Programując stos w C++ powinieneś mieć już solidne podstawy w programowaniu.
Książek do programowania się nie czyta, tylko wykorzystuje w nich zawartą wiedzę i (gdy się zaczyna) ćwiczy, ćwiczy, ćwiczy.
C++ to słaby język do nauki programowania. Ale rozumiem że już za późno na coś innego.
Przerób wszystkie ćwiczenia z książki na komputerze - może to coś da.
Polecam spoja.
No niestety jedynie czytając książkę z programowania nie nauczysz się dobrze programować. Trzeba ćwiczyć praktycznie, bo sama teoria nic ci nie da
Poczytaj ksiazke Cormena o algorytmach. Jesli po tej lekturze nie zrozumiesz jak dziala stos, zastanow sie nad swoja sciezka kariery czy dobrze wybrales.
nowicjusz35 napisał(a):
Przeczytałem 1 tom symfonii c++ + rozdział o klasach z 2 tomu i nadal nie umiem programować.
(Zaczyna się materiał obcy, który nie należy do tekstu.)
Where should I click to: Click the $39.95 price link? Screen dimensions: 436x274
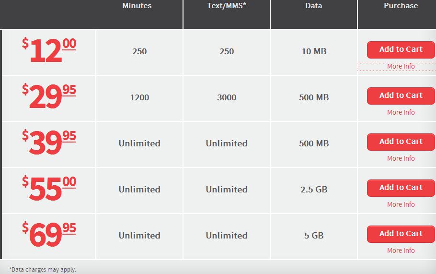point(49,143)
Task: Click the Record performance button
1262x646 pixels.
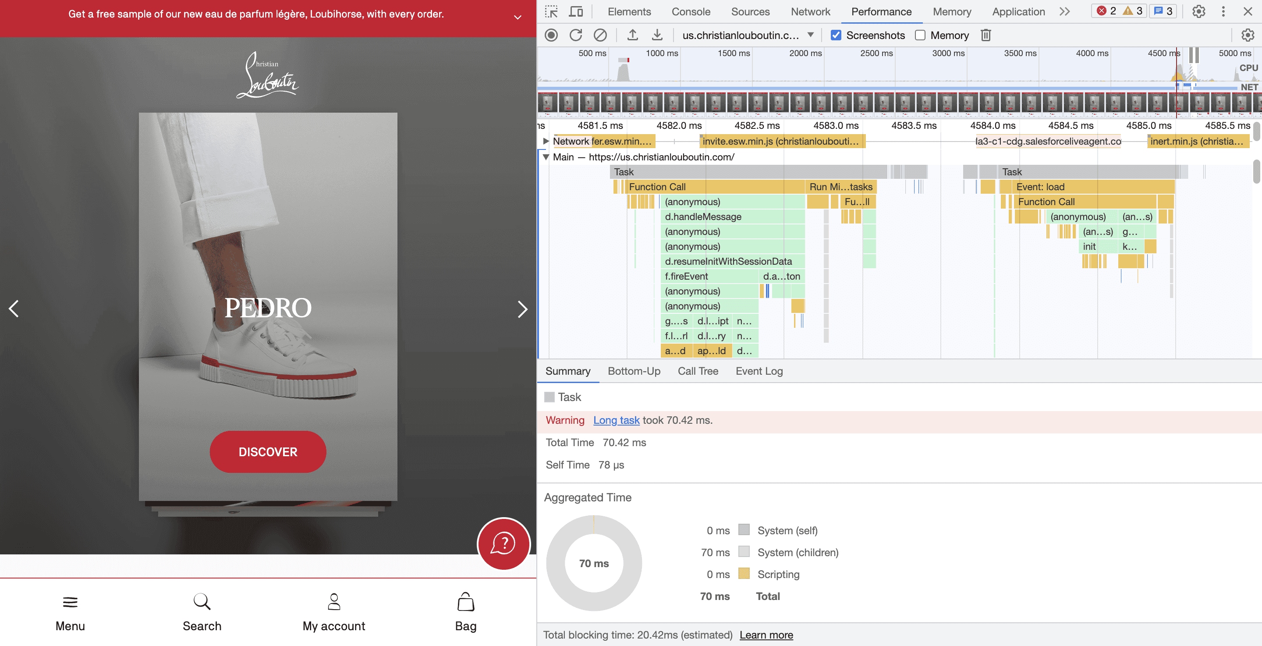Action: 550,35
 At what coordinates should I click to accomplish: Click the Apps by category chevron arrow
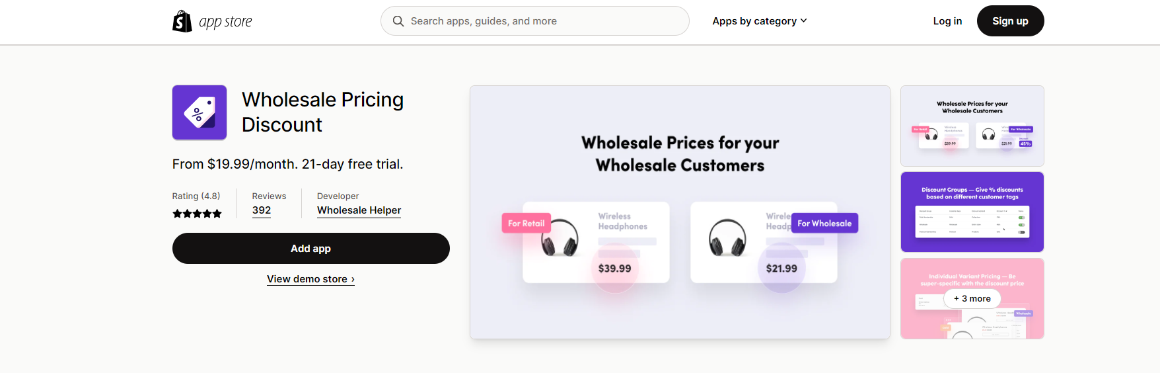[x=803, y=21]
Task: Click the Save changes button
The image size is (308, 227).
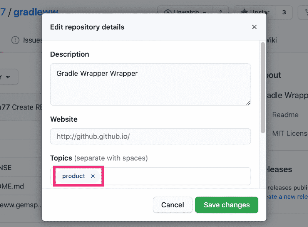Action: (x=226, y=205)
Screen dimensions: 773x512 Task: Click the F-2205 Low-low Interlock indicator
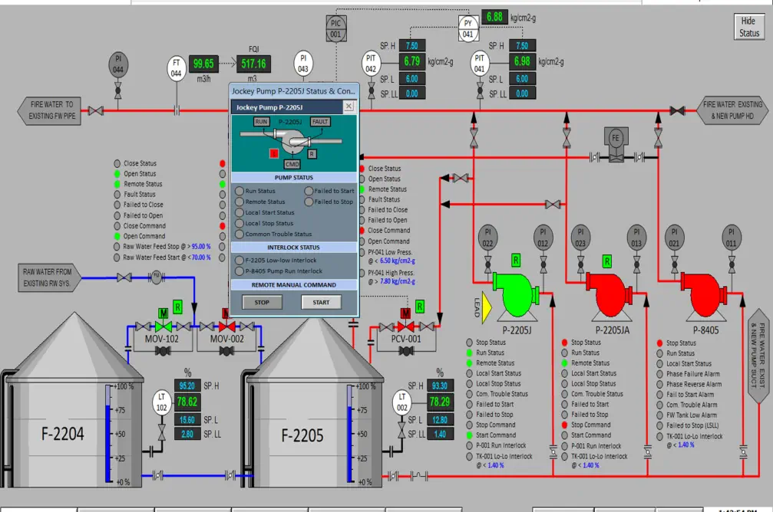(239, 260)
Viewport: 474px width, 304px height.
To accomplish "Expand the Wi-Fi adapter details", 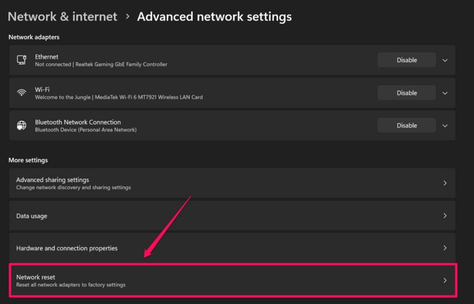I will (445, 92).
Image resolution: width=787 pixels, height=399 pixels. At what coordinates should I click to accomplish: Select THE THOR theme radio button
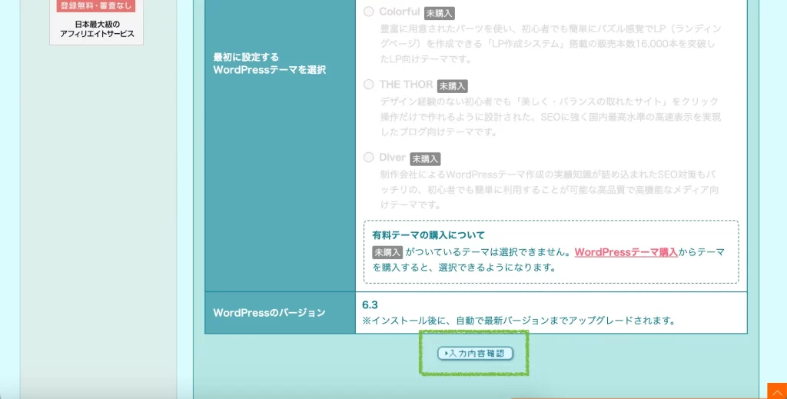[x=369, y=85]
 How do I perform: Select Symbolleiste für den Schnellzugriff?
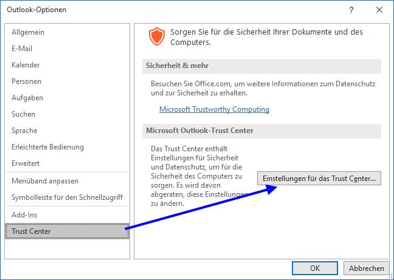point(67,197)
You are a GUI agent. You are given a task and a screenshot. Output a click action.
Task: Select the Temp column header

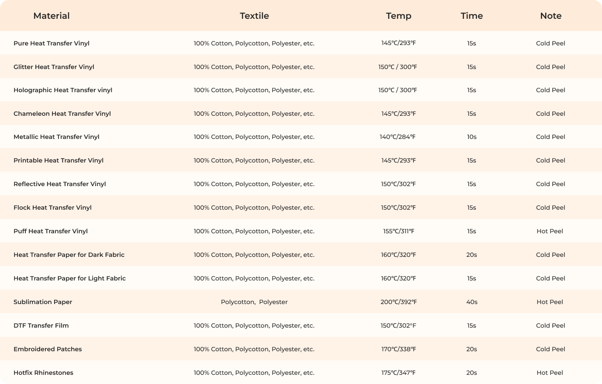pyautogui.click(x=399, y=16)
Boshe co ja pacze? Przeczytałem książkę "Pływanie dla opornych" i nadal nie umiem pływać... 0_o
Trzeba ćwiczyć, praktykować. Przepisać wszystkie przykłady z książki do kompilatora, uruchomić, sprawdzić czy działa, przerobić. Zmienić coś i sprawdzić co się stanie. Naprawić, jeżeli się nie kompiluje. Napisać program liczący ile jest 2+2, potem liczący silnie, potem cały kalkulator. Krok po kroku idziesz od zera do kodera.
Swoją drogą, odnośnie studiów... to jakie projekty wykonuje się podczas studiów? Tak z czystej ciekawości.
Zależy od studiów. Na Śląskim praktycznie żadne, nie licząc pracy inżynierskiej.
Krzywy Lew napisał(a):
Swoją drogą, odnośnie studiów... to jakie projekty wykonuje się podczas studiów? Tak z czystej ciekawości.
Zapewne zależy od prowadzącego labolatoria. Gdy studiowałem, częstym był wybór - robisz kilka małych programów zaliczeniowych w semestrze, albo jeden wiekszy i trudniejszy nawiązujacy do tematu - np metod numerycznych, metod optymalizacji, czy innych.
Odnosnie USA na Harvardzie zaczynaja programowanie od Scratch oraz C.